• _Assigned task_:
Leave every picture out, and write out the remaining entries exactly.
──────── Materials provided
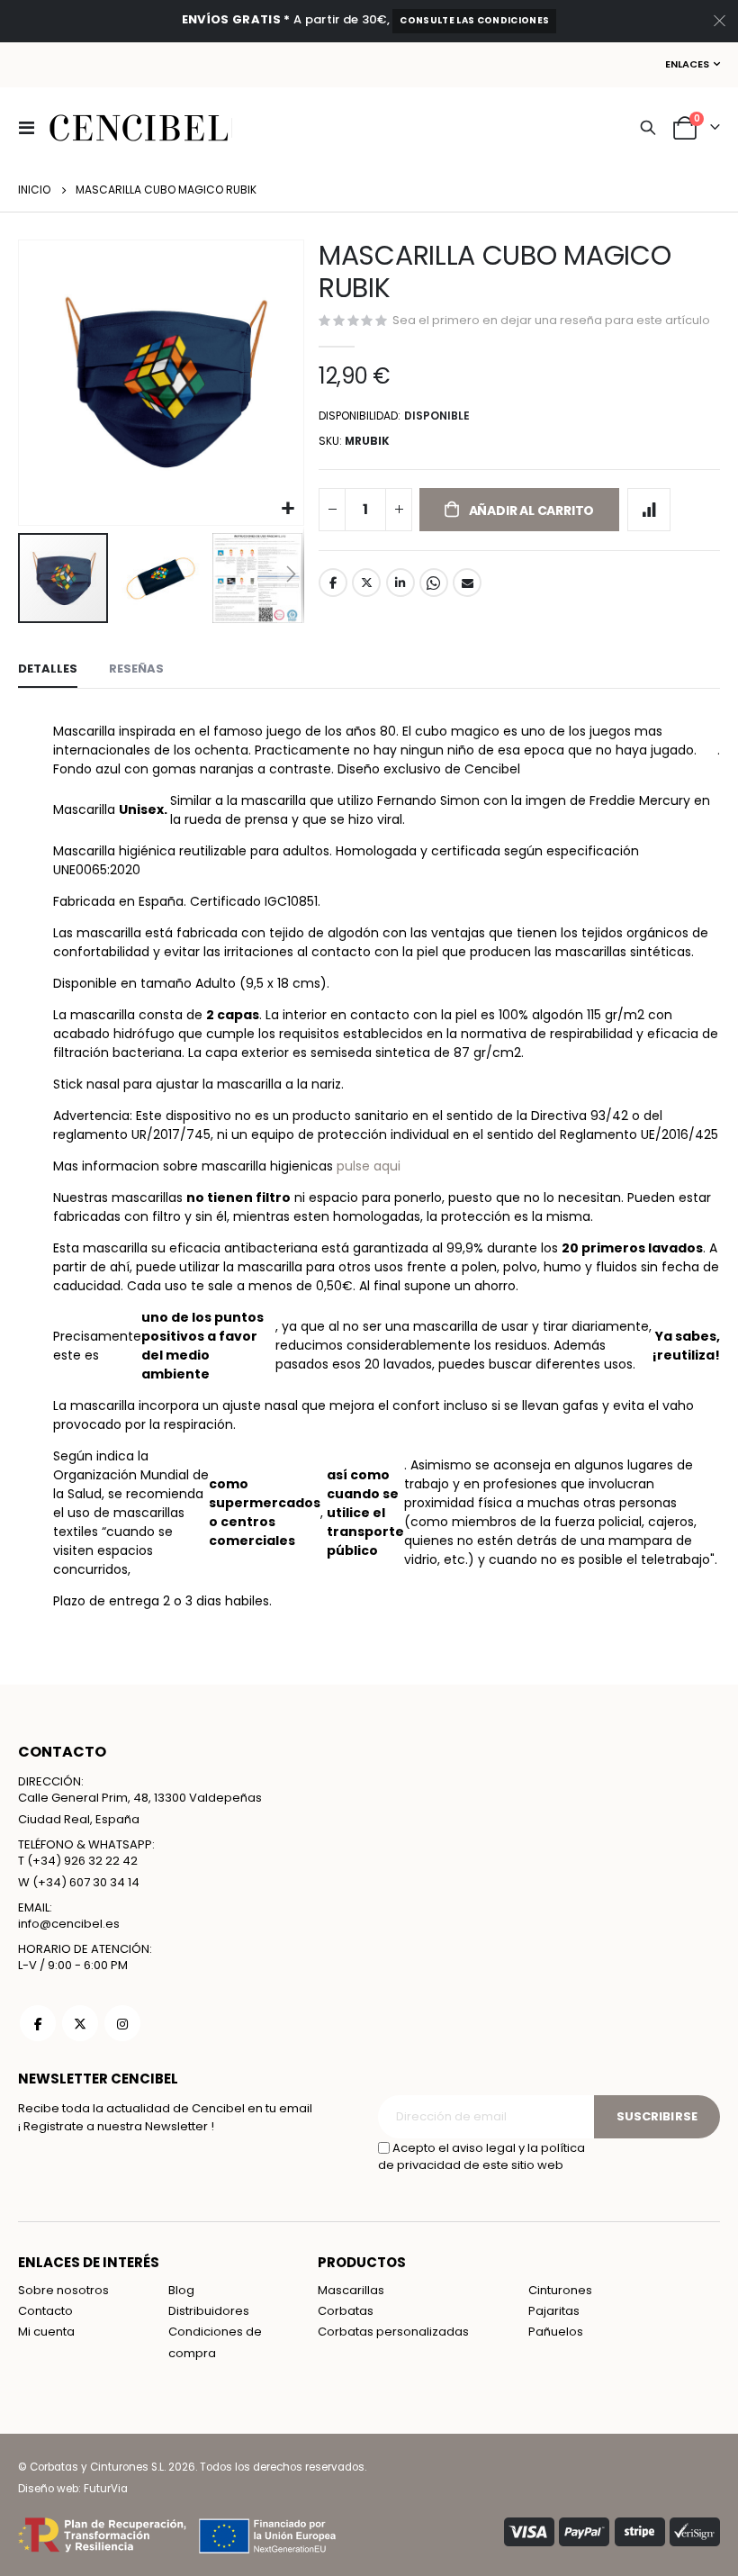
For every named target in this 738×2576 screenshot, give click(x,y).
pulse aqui (368, 1166)
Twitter (366, 582)
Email (467, 582)
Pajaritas (554, 2310)
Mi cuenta (46, 2331)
────────────────
• _Output below_:
For every named target in this 738×2576 screenshot, give click(x,y).
pulse aqui (368, 1166)
Twitter (366, 582)
Email (467, 582)
Pajaritas (554, 2310)
Mi cuenta (46, 2331)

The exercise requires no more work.